Margarita Luisa de Orleans (28 de julio de 1645 - 17 de septiembre de 1721) fue Gran Duquesa de Toscana como esposa del Gran Duque Cosme III de' Medici. Conocida por su temperamento fuerte y su conducta escandalosa según las crónicas de la época, mantuvo una relación turbulenta con su marido y con la corte de Florencia. Privada de su amante, Carlos V de Lorena, Margarita Luisa despreció a su marido y a su familia, con los que se peleaba a menudo y de los que sospechaba falsamente que intentaban envenenarla. Aun así, su vida pública alternó periodos de reconciliación con estallidos abiertos de hostilidad y desprecio hacia la familia Médici.
Orígenes y matrimonio
Nacida en la casa de Orleans, era hija de Gastón de Francia, duque de Orleans, lo que la vinculaba por sangre a la familia real francesa. Su matrimonio con Cosme III fue concertado por motivos dinásticos y ofrecía a los Médici un enlace con la dinastía francesa. El matrimonio, sin embargo, resultó ser infeliz desde sus comienzos: las diferencias de carácter, las interferencias de la familia de Cosme —especialmente de su madre, Vittoria della Rovere— y la falta de sintonía personal marcaron la convivencia.

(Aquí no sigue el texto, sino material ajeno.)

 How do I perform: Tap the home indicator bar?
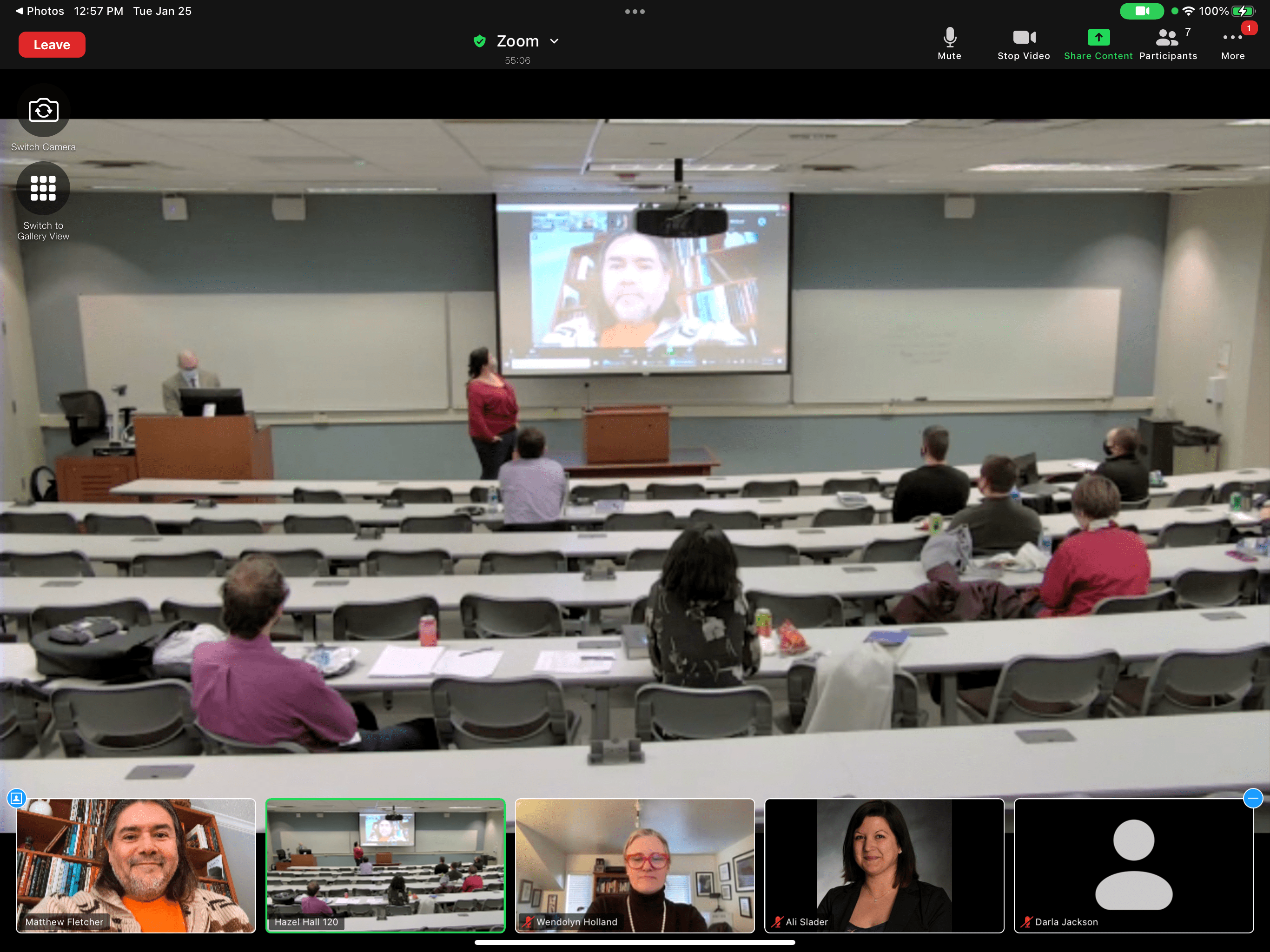[635, 942]
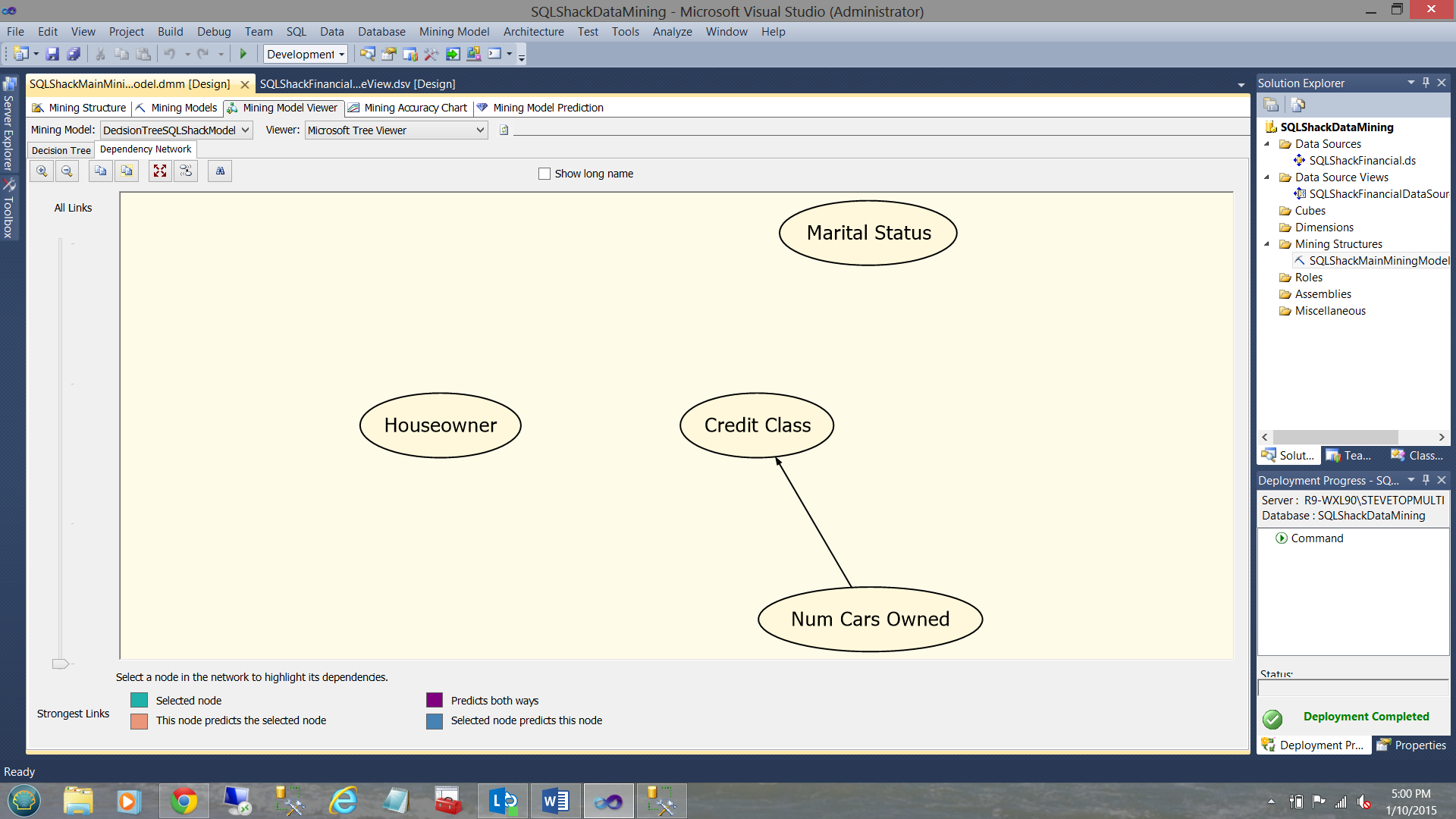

Relación con la familia Medici y papel político
Cuando Cosme III se convirtió en Gran Duque de Toscana tras la muerte de su padre, en 1670, Margarita Luisa quedó marginada políticamente. Bajo la influencia de su suegra, Vittoria della Rovere, se le negó acceso al Consejo Privado y, por tanto, cualquier papel efectivo en el gobierno. Privada de influencia en los asuntos de Estado, centró sus energías en la vida privada y en la educación de sus hijos, intentando imponer sus criterios sobre el primogénito.
Hijos
Tuvo tres hijos que desempeñaron papeles relevantes en la sucesión y en la política de la Toscana:
- Ferdinando, el Gran Príncipe, a quien Margarita Luisa atendió personalmente la formación y la educación.
- Anna Maria Luisa, que llegaría a ser electora palatina y sería la depositaria de importantes colecciones artísticas de los Médici.
- Gian Gastone, quien sería el último Gran Duque de Toscana de la casa de los Médici.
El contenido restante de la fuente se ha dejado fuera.